It's that time of the year again.
As finals wind down and students return home, the discussions of New Year's Resolutions begin. For most people, this is something they not only enjoy talking about, but get excited about. Many look forward to setting and accomplishing New Year's Resolutions, becoming filled with a sense of hope. However, for those of us who live with anxiety and other mental health struggles, this time of year can be quite difficult to enjoy. Thinking about what we did or did not accomplish in the past year can be disappointing and lead to cyclical thinking. Considering what we aspire to accomplish in the next year can trigger negative thoughts and amp anxiety levels through the roof.

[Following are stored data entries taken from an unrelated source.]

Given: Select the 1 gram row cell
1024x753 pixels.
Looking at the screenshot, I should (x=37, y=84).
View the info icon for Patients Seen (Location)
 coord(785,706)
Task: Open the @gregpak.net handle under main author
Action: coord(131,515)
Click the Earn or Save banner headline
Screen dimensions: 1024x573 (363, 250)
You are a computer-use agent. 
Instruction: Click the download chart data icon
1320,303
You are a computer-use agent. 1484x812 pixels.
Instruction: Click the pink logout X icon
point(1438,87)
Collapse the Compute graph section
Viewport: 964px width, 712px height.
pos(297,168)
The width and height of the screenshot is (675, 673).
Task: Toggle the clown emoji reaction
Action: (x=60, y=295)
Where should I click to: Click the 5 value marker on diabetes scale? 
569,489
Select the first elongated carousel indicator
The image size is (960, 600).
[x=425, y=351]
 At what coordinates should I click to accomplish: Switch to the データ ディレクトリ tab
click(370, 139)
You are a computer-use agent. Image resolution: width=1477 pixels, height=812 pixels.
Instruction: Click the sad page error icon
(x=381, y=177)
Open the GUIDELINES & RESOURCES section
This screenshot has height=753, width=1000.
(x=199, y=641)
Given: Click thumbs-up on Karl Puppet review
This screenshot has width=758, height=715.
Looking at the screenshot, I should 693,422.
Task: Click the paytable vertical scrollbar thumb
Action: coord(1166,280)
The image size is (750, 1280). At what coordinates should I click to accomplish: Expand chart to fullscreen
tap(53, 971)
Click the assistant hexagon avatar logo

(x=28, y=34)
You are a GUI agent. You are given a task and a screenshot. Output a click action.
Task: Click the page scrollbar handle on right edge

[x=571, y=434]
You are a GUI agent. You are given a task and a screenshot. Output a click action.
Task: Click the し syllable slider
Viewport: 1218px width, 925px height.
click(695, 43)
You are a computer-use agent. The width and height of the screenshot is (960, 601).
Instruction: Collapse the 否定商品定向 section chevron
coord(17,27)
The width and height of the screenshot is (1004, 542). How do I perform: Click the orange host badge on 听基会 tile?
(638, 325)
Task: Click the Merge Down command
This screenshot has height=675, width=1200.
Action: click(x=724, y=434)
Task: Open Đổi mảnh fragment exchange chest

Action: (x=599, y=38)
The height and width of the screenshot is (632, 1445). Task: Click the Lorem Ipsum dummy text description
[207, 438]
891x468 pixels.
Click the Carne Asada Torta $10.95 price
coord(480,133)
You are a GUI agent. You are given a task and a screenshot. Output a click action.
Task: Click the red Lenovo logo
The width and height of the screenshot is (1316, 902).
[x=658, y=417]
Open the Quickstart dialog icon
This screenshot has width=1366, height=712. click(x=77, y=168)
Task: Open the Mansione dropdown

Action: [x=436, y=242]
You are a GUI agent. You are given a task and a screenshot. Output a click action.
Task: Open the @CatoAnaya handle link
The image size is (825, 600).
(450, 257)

So what can we do to cope?
How can we not let this stress and pressure get to us?Although it can be difficult to ease anxious thoughts, it is not impossible. Whenever I need a little help remembering to breathe when discussing the ever-stressful concept of the new year, I do the following.
1. Remind yourself of all the things you DID accomplish this year. Although there may be things that you didn't accomplish that you had planned to, there are surely more tings that you have accomplished this year. That A on the exam, the day you made your best friend smile. There are so many things you did, and there are so many things you have to be proud of.
2. Celebrate the fact that you are alive. You are beautiful. And that you are loved.
3. Motivate yourself to make one positive change next year. Whether it be unplugging before you go to bed, cutting down on tv, or spending more time with family. A New Year's Resolutions doesn't have to be one huge plan, it can be as simple as one small task that you feel confident that you can achieve.
On top of all of this, please make room to remind yourself that it's okay not to be okay. Tomorrow is a new day; every new day is a new opportunity.